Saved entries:
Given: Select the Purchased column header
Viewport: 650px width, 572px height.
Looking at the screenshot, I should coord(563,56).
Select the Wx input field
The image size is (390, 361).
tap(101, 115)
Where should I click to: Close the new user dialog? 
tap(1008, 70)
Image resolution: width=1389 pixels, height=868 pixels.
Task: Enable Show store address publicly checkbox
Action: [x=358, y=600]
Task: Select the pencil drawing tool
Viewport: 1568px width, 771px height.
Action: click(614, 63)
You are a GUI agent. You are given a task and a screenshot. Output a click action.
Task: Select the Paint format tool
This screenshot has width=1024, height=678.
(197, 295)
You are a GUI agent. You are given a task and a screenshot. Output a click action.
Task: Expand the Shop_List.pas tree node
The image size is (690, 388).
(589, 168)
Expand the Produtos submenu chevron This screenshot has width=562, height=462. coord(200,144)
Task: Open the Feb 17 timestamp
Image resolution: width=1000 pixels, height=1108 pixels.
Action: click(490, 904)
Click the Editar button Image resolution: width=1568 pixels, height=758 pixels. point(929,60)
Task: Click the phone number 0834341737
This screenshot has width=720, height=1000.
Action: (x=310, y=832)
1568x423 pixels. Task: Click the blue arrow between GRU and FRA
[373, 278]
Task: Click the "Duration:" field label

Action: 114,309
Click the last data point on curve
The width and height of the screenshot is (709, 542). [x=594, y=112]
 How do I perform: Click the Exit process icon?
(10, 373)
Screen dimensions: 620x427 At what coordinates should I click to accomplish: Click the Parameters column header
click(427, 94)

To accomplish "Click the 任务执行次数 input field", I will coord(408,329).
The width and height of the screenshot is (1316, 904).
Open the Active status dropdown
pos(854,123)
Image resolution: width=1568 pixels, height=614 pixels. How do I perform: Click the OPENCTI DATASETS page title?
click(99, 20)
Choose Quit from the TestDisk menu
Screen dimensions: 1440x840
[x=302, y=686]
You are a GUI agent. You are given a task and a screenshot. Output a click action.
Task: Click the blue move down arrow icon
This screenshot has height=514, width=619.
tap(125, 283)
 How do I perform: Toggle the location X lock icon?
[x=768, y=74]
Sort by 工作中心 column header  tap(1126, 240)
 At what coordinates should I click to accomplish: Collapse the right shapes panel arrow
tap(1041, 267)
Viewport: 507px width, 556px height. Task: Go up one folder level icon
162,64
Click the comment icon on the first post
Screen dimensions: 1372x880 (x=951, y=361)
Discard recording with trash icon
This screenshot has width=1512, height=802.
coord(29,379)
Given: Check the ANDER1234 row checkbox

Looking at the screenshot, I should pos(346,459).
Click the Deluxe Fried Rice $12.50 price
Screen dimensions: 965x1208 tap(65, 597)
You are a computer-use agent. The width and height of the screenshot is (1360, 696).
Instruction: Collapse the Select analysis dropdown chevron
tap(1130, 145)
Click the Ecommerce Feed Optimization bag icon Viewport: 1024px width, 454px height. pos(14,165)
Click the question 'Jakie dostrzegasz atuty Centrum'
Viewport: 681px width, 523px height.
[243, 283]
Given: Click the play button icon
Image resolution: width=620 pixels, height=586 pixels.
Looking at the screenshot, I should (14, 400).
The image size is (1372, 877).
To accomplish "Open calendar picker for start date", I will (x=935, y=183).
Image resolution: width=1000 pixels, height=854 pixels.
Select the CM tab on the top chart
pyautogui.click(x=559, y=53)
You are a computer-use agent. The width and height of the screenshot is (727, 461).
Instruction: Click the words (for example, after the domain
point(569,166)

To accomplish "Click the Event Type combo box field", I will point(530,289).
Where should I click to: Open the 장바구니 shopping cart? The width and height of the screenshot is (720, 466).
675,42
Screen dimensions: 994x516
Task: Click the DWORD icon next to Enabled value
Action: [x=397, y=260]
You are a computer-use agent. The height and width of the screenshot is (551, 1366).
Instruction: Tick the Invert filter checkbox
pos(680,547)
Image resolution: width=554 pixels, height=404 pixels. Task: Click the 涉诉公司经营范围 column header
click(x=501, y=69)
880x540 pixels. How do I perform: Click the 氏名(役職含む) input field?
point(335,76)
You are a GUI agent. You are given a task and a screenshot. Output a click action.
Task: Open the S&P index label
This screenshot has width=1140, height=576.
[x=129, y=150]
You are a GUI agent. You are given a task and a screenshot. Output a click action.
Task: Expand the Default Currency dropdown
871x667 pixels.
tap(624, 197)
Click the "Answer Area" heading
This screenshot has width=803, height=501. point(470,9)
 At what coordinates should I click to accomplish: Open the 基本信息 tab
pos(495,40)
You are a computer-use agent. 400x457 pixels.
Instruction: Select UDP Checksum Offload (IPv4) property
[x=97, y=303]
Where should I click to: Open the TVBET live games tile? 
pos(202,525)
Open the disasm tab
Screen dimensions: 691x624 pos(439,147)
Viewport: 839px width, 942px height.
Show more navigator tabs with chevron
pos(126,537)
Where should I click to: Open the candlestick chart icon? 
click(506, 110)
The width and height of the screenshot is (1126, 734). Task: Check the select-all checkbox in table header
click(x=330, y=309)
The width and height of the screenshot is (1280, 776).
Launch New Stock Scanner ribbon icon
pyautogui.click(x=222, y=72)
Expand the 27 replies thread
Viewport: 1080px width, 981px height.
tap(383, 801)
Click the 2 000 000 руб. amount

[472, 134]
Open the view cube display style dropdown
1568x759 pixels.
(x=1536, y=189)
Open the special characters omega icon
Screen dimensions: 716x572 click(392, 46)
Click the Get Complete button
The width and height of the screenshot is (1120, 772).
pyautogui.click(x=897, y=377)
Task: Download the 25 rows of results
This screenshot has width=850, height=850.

§ Task directions
All of the entries above should be written out again exactly.

§ Exercise answer
Given: Select the Purchased column header
Viewport: 650px width, 572px height.
Looking at the screenshot, I should coord(563,56).
Select the Wx input field
The image size is (390, 361).
tap(101, 115)
Where should I click to: Close the new user dialog? 
tap(1008, 70)
Image resolution: width=1389 pixels, height=868 pixels.
Task: Enable Show store address publicly checkbox
Action: [x=358, y=600]
Task: Select the pencil drawing tool
Viewport: 1568px width, 771px height.
Action: click(614, 63)
You are a GUI agent. You are given a task and a screenshot. Output a click action.
Task: Select the Paint format tool
This screenshot has width=1024, height=678.
(197, 295)
You are a GUI agent. You are given a task and a screenshot. Output a click action.
Task: Expand the Shop_List.pas tree node
The image size is (690, 388).
(589, 168)
Expand the Produtos submenu chevron This screenshot has width=562, height=462. coord(200,144)
Task: Open the Feb 17 timestamp
Image resolution: width=1000 pixels, height=1108 pixels.
Action: click(490, 904)
Click the Editar button Image resolution: width=1568 pixels, height=758 pixels. point(929,60)
Task: Click the phone number 0834341737
This screenshot has width=720, height=1000.
Action: (x=310, y=832)
1568x423 pixels. Task: Click the blue arrow between GRU and FRA
[373, 278]
Task: Click the "Duration:" field label

Action: 114,309
Click the last data point on curve
The width and height of the screenshot is (709, 542). [x=594, y=112]
 How do I perform: Click the Exit process icon?
(10, 373)
Screen dimensions: 620x427 At what coordinates should I click to accomplish: Click the Parameters column header
click(427, 94)

To accomplish "Click the 任务执行次数 input field", I will coord(408,329).
The width and height of the screenshot is (1316, 904).
Open the Active status dropdown
pos(854,123)
Image resolution: width=1568 pixels, height=614 pixels. How do I perform: Click the OPENCTI DATASETS page title?
click(99, 20)
Choose Quit from the TestDisk menu
Screen dimensions: 1440x840
[x=302, y=686]
You are a GUI agent. You are given a task and a screenshot. Output a click action.
Task: Click the blue move down arrow icon
This screenshot has height=514, width=619.
tap(125, 283)
 How do I perform: Toggle the location X lock icon?
[x=768, y=74]
Sort by 工作中心 column header  tap(1126, 240)
 At what coordinates should I click to accomplish: Collapse the right shapes panel arrow
tap(1041, 267)
Viewport: 507px width, 556px height. Task: Go up one folder level icon
162,64
Click the comment icon on the first post
Screen dimensions: 1372x880 (x=951, y=361)
Discard recording with trash icon
This screenshot has width=1512, height=802.
coord(29,379)
Given: Check the ANDER1234 row checkbox

Looking at the screenshot, I should pos(346,459).
Click the Deluxe Fried Rice $12.50 price
Screen dimensions: 965x1208 tap(65, 597)
You are a computer-use agent. The width and height of the screenshot is (1360, 696).
Instruction: Collapse the Select analysis dropdown chevron
tap(1130, 145)
Click the Ecommerce Feed Optimization bag icon Viewport: 1024px width, 454px height. pos(14,165)
Click the question 'Jakie dostrzegasz atuty Centrum'
Viewport: 681px width, 523px height.
[243, 283]
Given: Click the play button icon
Image resolution: width=620 pixels, height=586 pixels.
Looking at the screenshot, I should (14, 400).
The image size is (1372, 877).
To accomplish "Open calendar picker for start date", I will (x=935, y=183).
Image resolution: width=1000 pixels, height=854 pixels.
Select the CM tab on the top chart
pyautogui.click(x=559, y=53)
You are a computer-use agent. The width and height of the screenshot is (727, 461).
Instruction: Click the words (for example, after the domain
point(569,166)

To accomplish "Click the Event Type combo box field", I will point(530,289).
Where should I click to: Open the 장바구니 shopping cart? The width and height of the screenshot is (720, 466).
675,42
Screen dimensions: 994x516
Task: Click the DWORD icon next to Enabled value
Action: [x=397, y=260]
You are a computer-use agent. The height and width of the screenshot is (551, 1366).
Instruction: Tick the Invert filter checkbox
pos(680,547)
Image resolution: width=554 pixels, height=404 pixels. Task: Click the 涉诉公司经营范围 column header
click(x=501, y=69)
880x540 pixels. How do I perform: Click the 氏名(役職含む) input field?
point(335,76)
You are a GUI agent. You are given a task and a screenshot. Output a click action.
Task: Open the S&P index label
This screenshot has width=1140, height=576.
[x=129, y=150]
You are a GUI agent. You are given a task and a screenshot. Output a click action.
Task: Expand the Default Currency dropdown
871x667 pixels.
tap(624, 197)
Click the "Answer Area" heading
This screenshot has width=803, height=501. point(470,9)
 At what coordinates should I click to accomplish: Open the 基本信息 tab
pos(495,40)
You are a computer-use agent. 400x457 pixels.
Instruction: Select UDP Checksum Offload (IPv4) property
[x=97, y=303]
Where should I click to: Open the TVBET live games tile? 
pos(202,525)
Open the disasm tab
Screen dimensions: 691x624 pos(439,147)
Viewport: 839px width, 942px height.
Show more navigator tabs with chevron
pos(126,537)
Where should I click to: Open the candlestick chart icon? 
click(506, 110)
The width and height of the screenshot is (1126, 734). Task: Check the select-all checkbox in table header
click(x=330, y=309)
The width and height of the screenshot is (1280, 776).
Launch New Stock Scanner ribbon icon
pyautogui.click(x=222, y=72)
Expand the 27 replies thread
Viewport: 1080px width, 981px height.
tap(383, 801)
Click the 2 000 000 руб. amount

[472, 134]
Open the view cube display style dropdown
1568x759 pixels.
(x=1536, y=189)
Open the special characters omega icon
Screen dimensions: 716x572 click(392, 46)
Click the Get Complete button
The width and height of the screenshot is (1120, 772).
pyautogui.click(x=897, y=377)
Task: Download the 25 rows of results
This screenshot has width=850, height=850.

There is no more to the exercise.